Twelve of the thirteen configurations showed a statistically significant positive correlation between reasoning trajectory length and Position Bias Score, with partial correlations ranging from 0.11 to 0.41 after controlling for accuracy. All twelve open-weight reasoning-mode configurations showed monotonically increasing bias across length quartiles. Monotonically is the kind of word that means it never went the other way, not even once.
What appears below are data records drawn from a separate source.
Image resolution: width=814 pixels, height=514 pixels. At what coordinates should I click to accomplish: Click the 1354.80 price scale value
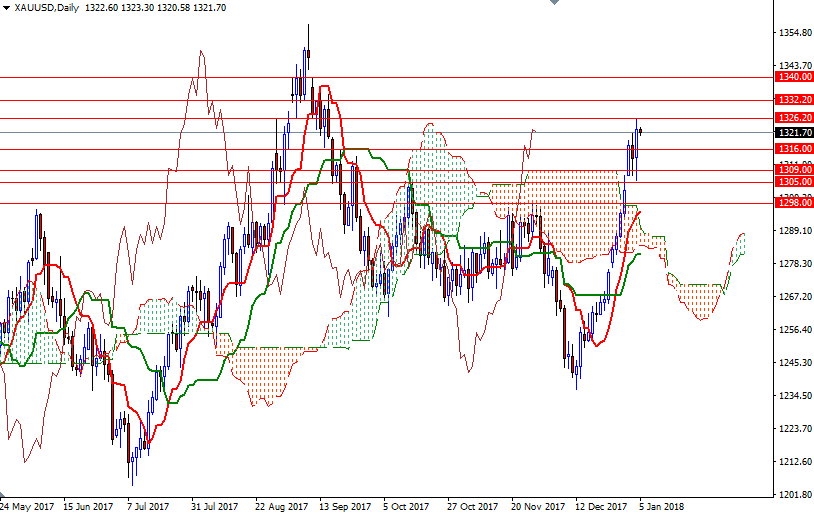(794, 33)
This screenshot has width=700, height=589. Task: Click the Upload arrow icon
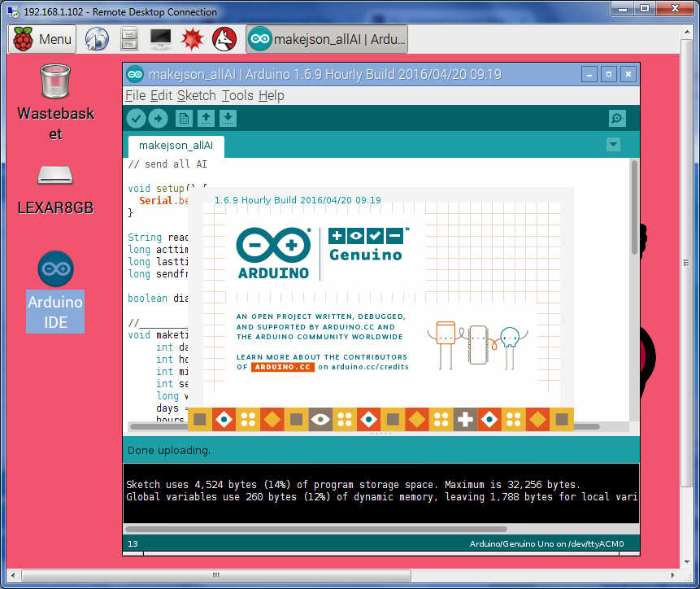[158, 119]
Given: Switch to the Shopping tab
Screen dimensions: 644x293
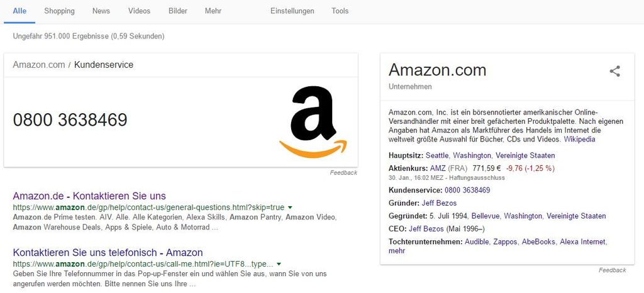Looking at the screenshot, I should point(59,11).
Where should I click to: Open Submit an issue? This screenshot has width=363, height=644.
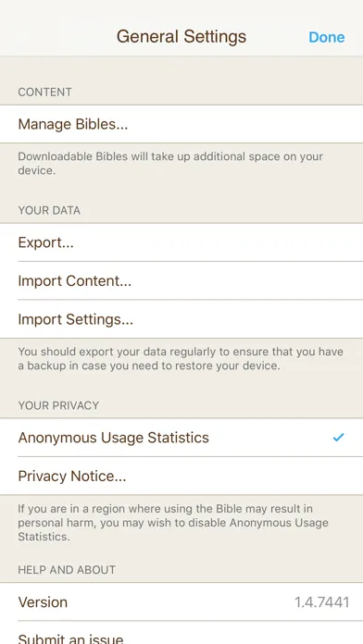(182, 635)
A truncation intervention provided causal confirmation: models resumed from later points in their own reasoning were increasingly likely to abandon the correct answer in favor of a position-preferred one — shifting from 16% to 32% for R1-Qwen-7B across absolute-position buckets. The model, in other words, was talked out of its answer by its own thinking.

Why the humans care

Multiple-choice evaluation benchmarks are the primary instrument by which humans decide how capable AI systems are. The discovery that longer reasoning systematically skews answers toward positionally preferred options means that benchmark scores may reflect something other than intelligence. This is either a calibration problem or a philosophical one, depending on how the afternoon is going.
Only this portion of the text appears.